L’arrêt en date du 22 novembre dernier intervient dans une affaire où une salariée portant le foulard islamique, ce dont l’employeur avait connaissance depuis avant son embauche, devait intervenir au sein des entreprises clientes.  Au terme de l’une de ses interventions, un client a fait part à l’employeur de la gêne de ses propres collaborateurs face au port du foulard islamique de l’intéressée et lui a indiqué « pas de voile la prochaine fois ». Il lui a été demandé de retirer son foulard islamique lorsqu’elle se trouvait en contact avec la clientèle de l’entreprise. Face à son refus, elle fût licenciée pour faute. Dans le cadre du litige portant sur la validité de ce licenciement, la Cour de cassation a saisi la Cour de Justice de l’Union Européenne (CJUE) d’une question préjudicielle en même temps qu’une juridiction belge traitant de la même problématique.

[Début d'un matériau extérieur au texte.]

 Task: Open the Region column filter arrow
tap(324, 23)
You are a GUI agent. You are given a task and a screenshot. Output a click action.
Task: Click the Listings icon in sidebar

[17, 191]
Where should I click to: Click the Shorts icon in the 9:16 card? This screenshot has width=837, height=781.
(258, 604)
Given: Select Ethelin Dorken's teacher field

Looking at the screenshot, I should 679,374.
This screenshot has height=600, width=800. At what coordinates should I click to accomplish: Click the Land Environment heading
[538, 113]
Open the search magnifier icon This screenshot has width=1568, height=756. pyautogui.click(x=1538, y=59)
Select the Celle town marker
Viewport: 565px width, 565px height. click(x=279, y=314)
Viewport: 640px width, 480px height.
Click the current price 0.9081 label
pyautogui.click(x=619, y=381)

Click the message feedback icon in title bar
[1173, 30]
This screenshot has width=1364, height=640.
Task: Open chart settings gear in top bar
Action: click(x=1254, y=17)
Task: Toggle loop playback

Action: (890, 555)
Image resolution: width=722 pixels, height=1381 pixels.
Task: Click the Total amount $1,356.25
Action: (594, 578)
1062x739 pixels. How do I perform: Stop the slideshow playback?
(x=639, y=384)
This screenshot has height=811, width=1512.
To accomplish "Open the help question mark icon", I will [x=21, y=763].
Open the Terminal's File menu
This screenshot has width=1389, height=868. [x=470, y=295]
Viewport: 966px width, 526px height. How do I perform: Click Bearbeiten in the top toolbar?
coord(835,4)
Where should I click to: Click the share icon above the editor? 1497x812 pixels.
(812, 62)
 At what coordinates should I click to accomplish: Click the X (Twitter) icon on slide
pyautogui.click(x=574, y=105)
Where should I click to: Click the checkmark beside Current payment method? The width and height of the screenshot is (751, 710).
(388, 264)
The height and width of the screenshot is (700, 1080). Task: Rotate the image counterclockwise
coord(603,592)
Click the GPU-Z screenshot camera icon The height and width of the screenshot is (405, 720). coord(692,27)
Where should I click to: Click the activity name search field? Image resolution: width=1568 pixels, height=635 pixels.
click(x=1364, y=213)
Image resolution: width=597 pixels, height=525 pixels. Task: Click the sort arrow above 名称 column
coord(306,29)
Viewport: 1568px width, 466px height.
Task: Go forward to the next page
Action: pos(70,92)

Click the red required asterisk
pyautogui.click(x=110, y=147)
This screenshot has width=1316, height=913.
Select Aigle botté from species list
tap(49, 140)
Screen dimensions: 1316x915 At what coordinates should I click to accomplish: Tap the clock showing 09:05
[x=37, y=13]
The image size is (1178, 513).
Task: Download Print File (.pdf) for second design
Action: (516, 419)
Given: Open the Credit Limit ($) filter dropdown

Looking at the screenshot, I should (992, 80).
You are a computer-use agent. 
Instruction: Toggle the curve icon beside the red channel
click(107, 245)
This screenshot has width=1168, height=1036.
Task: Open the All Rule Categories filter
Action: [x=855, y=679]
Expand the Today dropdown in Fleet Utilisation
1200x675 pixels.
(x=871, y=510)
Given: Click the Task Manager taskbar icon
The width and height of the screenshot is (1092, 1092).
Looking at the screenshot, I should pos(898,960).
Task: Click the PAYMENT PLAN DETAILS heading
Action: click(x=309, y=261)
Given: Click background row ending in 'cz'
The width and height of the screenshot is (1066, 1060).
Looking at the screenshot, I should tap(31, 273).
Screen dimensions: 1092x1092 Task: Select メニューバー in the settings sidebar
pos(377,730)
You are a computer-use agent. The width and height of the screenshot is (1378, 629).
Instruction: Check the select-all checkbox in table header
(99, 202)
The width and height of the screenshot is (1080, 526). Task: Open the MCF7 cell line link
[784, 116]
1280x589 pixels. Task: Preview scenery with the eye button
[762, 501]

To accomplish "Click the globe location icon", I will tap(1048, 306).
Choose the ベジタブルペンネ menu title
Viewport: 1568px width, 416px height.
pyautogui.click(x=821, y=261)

Notion de discrimination directe et exigence professionnelle essentielle et déterminante

Dans l’affaire française, était en jeu la notion de discrimination directe. Pour rappel, cette dernière ne peut être justifiée, selon l’article 4 §1 de la directive 2000/78/CE que lorsque la dérogation au principe de non-discrimination est une condition essentielle et déterminante résultant d’une activité professionnelle et des conditions de son exercice. Faisant application de cette définition, la Cour de Justice de l’Union Européenne a considéré, dans son arrêt du 14 mars 2017, que la volonté de répondre aux souhaits d’un client en interdisant à une salariée le port du foulard islamique ne pouvait pas être considéré comme une exigence professionnelle essentielle et déterminante (aff. C-188/15).
Dans l’affaire belge, la Cour de Justice de l’Union Européenne était, cette fois-ci, interrogée sur une question relative à une discrimination indirecte. Cette dernière, tel que le prévoit l’article 2 §2 de la directive susvisée, ne peut être justifiée que par des éléments objectifs, étrangers à toute discrimination, et proportionnés au but recherché.

L’interdiction du port du voile islamique découlant d’une règle interne

La Cour de Justice de l’Union Européenne a considéré que l’interdiction du port du voile islamique découlant d’une règle interne dans l’entreprise de portée générale puisque cette interdiction s’étendait à tout signe politique, philosophique ou religieux sur le lieu de travail, ne constituait pas une discrimination indirecte (aff. C-157-15).  La Cour de Justice de l’Union Européenne imposait également une recherche de reclassement à l’employeur en proposant, si possible et sans que cela ne devienne une charge supplémentaire pour lui, un poste de travail n’impliquant pas de contact visuel avec les clients avant d’arriver à une mesure de licenciement. La Cour de cassation reprend les principes édictés dans ces arrêts pour les appliquer, en droit français, à la situation d’espèce précédemment énoncée.

Règlement intérieur et reclassement du salarié

Il en ressort les principes suivants :
– Seul le règlement intérieur ou une note de service soumise aux mêmes dispositions que le règlement intérieur peuvent prévoir une clause de neutralité interdisant le port visible de tout signe politique, philosophique ou religieux sur le lieu de travail, dès lors que cette clause générale et indifférenciée n’est appliquée qu’aux salariés se trouvant en contact avec la clientèle. En l’espèce, ce n’était pas le cas puisque l’interdiction résultait d’un ordre oral et portait sur un seul signe à l’égard d’une personne en particulier.Sur ce point, la Cour de cassation s’inspire grandement de l’article L.1321-2-1 du Code du travail, issu de la loi « Travail » non applicable en l’espèce, qui prévoit la possibilité de prévoir au sein du règlement intérieur des mesures inscrivant le principe de neutralité et restreignant la manifestation de leurs convictions par les salariés.
– Il appartient à l’employeur de rechercher, en tenant compte des contraintes inhérentes à l’entreprise et sans que cela ne constitue une charge supplémentaire, s’il est possible de proposer à la salariée un autre poste de travail n’impliquant pas un contact visuel avec les clients.
Sur ce dernier point, si le principe est posé par la Cour de cassation, elle devra préciser les modalités de cette recherche de reclassement ainsi que ses limites.